Since the beginning of 1974, the role of constitutional and party institutions has disappeared, and the role of the president remains. He is the president, he is the legislative authority, he is the executive authority, and he is the head of security who imprisons and who releases the prisoner. An anomalous situation arose in the country. Everyone was criticizing those conditions in closed rooms and they were praising the president in public, and this was the case. The phenomenon expresses the state of fear that existed in the party, the state, and at all levels
At that stage, the role of the security services advanced, and all party and governmental institutions lost their role assigned to them in the constitution, the law, or in their internal regulations.

The regime's behavior of isolation, exclusion and discrimination has led to the growth of situations that have shaken national unity, such as sectarianism and the Kurdish problem

At that stage, the competent people declined, and the opportunists, hypocrites, and applauds advanced

One of the dangerous and prominent matters that constituted a black hole in the history of the regime was President Hafez al-Assad’s attempt to transgress national and partisan values ​​by working to pass on the presidency of the state to one of his sons.
After the death of President Hafez al-Assad and the assumption of power by his son, some Syrians hoped that the newcomer to the presidency would be more open and willing to develop the country, modernize it, and reform its corrupt conditions. Not even a year had passed before the conviction began to take hold that development, reform, and modernization were things that were not on the mind of the new president. .

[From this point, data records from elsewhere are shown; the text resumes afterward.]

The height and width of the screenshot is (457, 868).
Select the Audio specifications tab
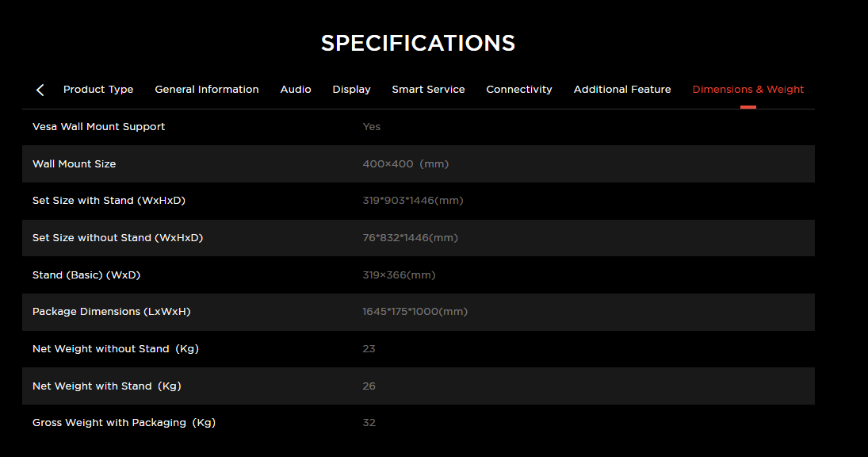coord(296,90)

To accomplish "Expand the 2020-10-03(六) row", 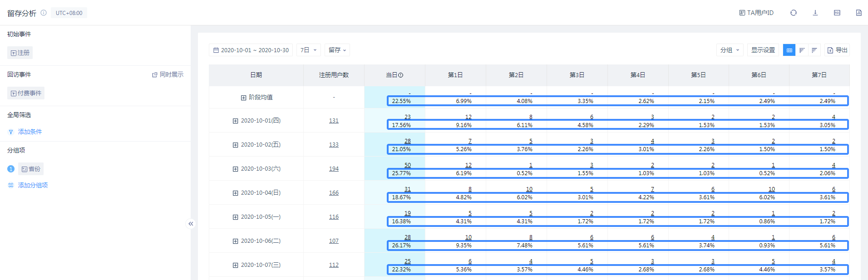I will coord(235,169).
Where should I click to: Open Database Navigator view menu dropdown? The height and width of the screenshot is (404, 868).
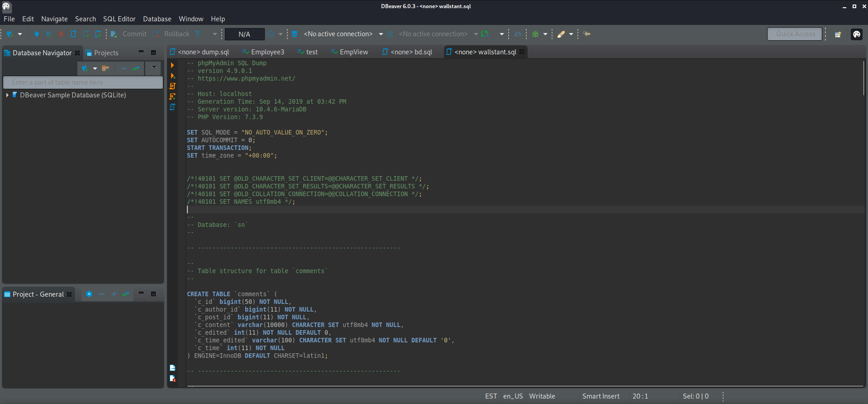click(154, 68)
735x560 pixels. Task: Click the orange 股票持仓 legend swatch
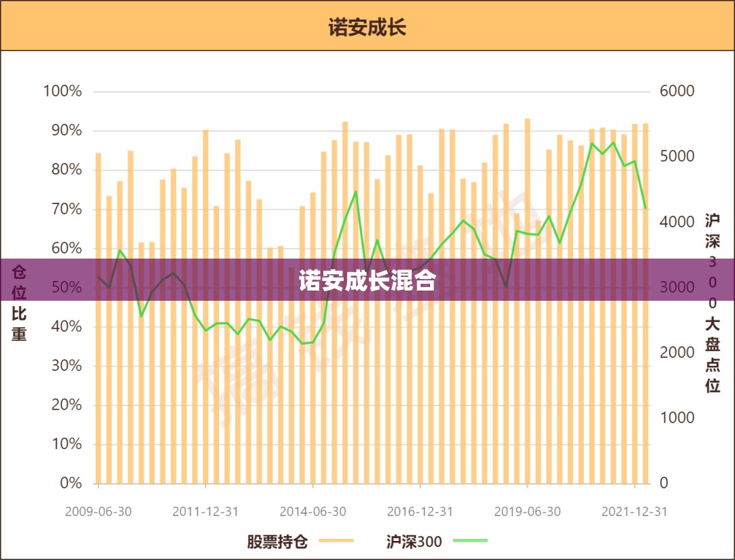tap(336, 541)
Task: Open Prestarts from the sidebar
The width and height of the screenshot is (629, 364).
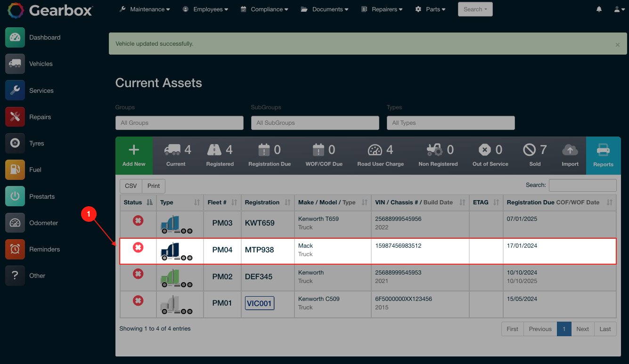Action: 15,196
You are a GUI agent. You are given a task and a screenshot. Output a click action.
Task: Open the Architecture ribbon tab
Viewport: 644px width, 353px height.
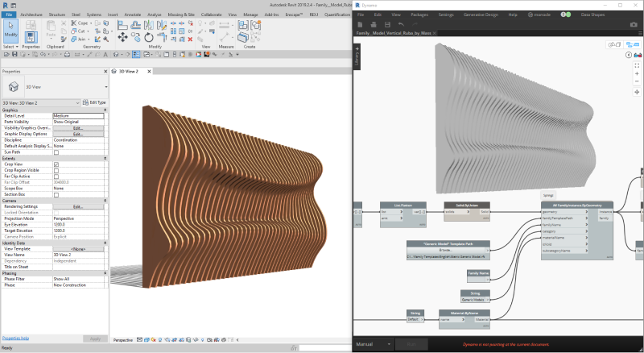[31, 15]
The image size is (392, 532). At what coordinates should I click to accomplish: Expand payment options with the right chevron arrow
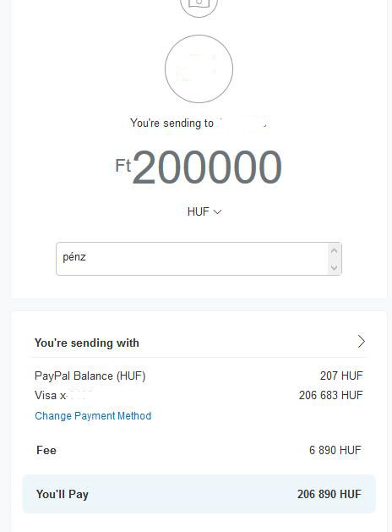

The only notable development he made was to transform corruption into an institution composed of members of the ruling family and its agents, and this new segment was transformed into an economic force through its control over the country’s wealth, resources, and economic institutions.

Repression, torture, killing, and confiscation of freedoms also continued, among the regime's worst practices
Oh Baathists

Sixty-three years after the founding of the Arab Socialist Baath Party, let us ask what happened to its conditions and the conditions of the country under a regime that tightened its grip on the people and used the party as a cover for its practices.

The party’s ambitions were to achieve Arab unity from the Levant to Tetouan, and here we are today. Our ambition is to restore national unity that was dismantled by the sectarian tension that the regime produced through its behavior.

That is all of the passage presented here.